Recherche du codon d'initiation (AUG ou ATG sous forme d'ADNc) et de la séquence codant la vimentine

• Aller à "ORF Finder" (NCBI).
• Coller la séquence complète de l'ARN messager ou le N° d'accession (NM_003380). Cliquer sur le bouton "OrfFind".
• Cliquer sur le petit carré vert qui correspond à la traduction la plus longue (Frame = +3).
• Cliquer sur le bouton "Accept".
• Menu déroulant : choisir "3 Fasta protein". Cliquer sur le bouton "View".

Copier la séquence traduite.

• Aller à MULTALIN.
• Comparer cette séquence avec la séquence en acides aminés de la vimentine de Homo sapiens. Vérifier qu'elles concordent parfaitement.

Revenir à "ORF Finder".

• Dans le menu déroulant, choisir "2 Fasta nucleotide". Cliquer sur le bouton "View.
• Récupérer la séquence codant la vimentine avec l'ATG d'initiation correct (séquence codant la vimentine).
• Comparer cette séquence avec celle de la figure ci-dessous (vimentine) à partir de l'ATG écrit en rouge.

Conception du siRNA : recherche de séquences qui commence par un dinucléotide AA + 19 nucléotides

Ci-dessous : exemple de séquence de siRNA pour la vimentine de l'homme obtenu avec le programme AsiDesigner (voir ci-dessous).

Exemples de programmes

IDT - "Design siRNA following the rules of either Thomas Tuschl or Andrew Fire" : conception de dsRNA 27mers.

• Entrer le nom de la séquence. Coller la séquence cible.
• Ou rapatrier la séquence du NCBI.
• Puis cliquer sur "Calculate".
• Voir les différentes positions des siRNA sens trouvés.

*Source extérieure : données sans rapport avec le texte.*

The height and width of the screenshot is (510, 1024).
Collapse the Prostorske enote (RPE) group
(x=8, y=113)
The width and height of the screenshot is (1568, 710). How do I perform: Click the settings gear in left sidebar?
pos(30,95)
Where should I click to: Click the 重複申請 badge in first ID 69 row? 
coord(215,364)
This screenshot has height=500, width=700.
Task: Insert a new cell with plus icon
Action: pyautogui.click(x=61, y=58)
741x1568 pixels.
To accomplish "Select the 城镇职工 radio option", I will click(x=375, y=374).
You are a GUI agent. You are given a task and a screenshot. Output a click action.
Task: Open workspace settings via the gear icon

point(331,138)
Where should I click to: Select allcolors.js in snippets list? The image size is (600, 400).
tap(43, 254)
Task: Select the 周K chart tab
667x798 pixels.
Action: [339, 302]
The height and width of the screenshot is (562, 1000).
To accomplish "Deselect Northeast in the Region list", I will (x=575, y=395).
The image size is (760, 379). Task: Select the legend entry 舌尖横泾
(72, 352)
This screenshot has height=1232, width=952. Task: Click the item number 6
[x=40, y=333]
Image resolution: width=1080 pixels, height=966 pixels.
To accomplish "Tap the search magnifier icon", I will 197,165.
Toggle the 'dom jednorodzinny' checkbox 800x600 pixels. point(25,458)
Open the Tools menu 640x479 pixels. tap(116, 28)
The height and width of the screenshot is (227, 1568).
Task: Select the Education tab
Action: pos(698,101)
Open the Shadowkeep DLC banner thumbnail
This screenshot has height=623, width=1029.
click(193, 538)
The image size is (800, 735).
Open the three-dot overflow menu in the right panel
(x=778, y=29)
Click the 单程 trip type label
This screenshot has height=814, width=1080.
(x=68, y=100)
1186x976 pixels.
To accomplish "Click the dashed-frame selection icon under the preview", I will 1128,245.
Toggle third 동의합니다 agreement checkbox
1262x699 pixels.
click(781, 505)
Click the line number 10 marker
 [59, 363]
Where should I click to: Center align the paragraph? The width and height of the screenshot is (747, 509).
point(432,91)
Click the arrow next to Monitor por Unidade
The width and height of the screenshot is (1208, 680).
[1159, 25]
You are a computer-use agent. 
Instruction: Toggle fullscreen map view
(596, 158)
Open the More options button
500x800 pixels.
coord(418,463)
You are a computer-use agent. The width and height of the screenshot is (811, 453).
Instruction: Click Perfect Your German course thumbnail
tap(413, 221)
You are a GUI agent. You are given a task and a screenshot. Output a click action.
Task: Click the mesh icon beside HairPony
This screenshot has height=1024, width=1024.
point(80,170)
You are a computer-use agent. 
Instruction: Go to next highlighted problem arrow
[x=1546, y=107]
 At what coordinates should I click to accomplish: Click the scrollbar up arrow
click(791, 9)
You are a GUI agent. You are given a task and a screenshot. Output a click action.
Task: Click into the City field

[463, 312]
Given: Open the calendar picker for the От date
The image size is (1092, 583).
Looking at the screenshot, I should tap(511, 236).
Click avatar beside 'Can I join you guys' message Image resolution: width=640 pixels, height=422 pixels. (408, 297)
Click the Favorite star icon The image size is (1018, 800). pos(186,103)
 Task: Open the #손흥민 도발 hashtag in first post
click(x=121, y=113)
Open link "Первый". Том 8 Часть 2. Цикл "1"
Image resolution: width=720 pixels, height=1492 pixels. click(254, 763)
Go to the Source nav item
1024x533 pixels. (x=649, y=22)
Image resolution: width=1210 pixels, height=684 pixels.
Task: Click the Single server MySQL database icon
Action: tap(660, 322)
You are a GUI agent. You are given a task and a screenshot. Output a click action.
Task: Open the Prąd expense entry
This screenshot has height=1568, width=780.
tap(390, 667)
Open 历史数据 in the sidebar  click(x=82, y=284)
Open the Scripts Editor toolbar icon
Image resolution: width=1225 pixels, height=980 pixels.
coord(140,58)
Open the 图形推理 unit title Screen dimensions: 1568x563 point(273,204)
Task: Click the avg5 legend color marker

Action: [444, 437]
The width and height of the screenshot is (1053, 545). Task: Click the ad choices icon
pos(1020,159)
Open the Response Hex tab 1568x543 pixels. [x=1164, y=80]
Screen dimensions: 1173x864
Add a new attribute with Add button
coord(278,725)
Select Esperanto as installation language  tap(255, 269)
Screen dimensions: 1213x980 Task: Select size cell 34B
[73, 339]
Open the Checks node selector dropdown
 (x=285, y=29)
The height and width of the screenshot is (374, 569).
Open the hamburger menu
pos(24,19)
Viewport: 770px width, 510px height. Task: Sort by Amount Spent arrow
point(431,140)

TROD - "T7 RNAi Oligo Designer"

AsiDesigner

• Etape 1 : Vérifier la taxonomie (fenêtre de gauche) et le type d'information soumise.
• Taper : NM_003380 dans la fenêtre "C. Target mRNA information".
• Cliquer sur "Submit target mRNA information".
• Etape 2 : Reherche d'isoformes : cliquer sur le bouton "Find isoforms".
• Etape 3 : Choisir l'isoforme selon les résultats obtenus. Cliquer sur le bouton "Design".
• Etape 4 : Modifier les valeurs pour la conception du siRNA en fonction de la séquence cible et des régles énoncées ci-dessus. Cliquer sur le bouton "Submit design condition".
• Voir le descriptif des colonnes en bas ("Column description").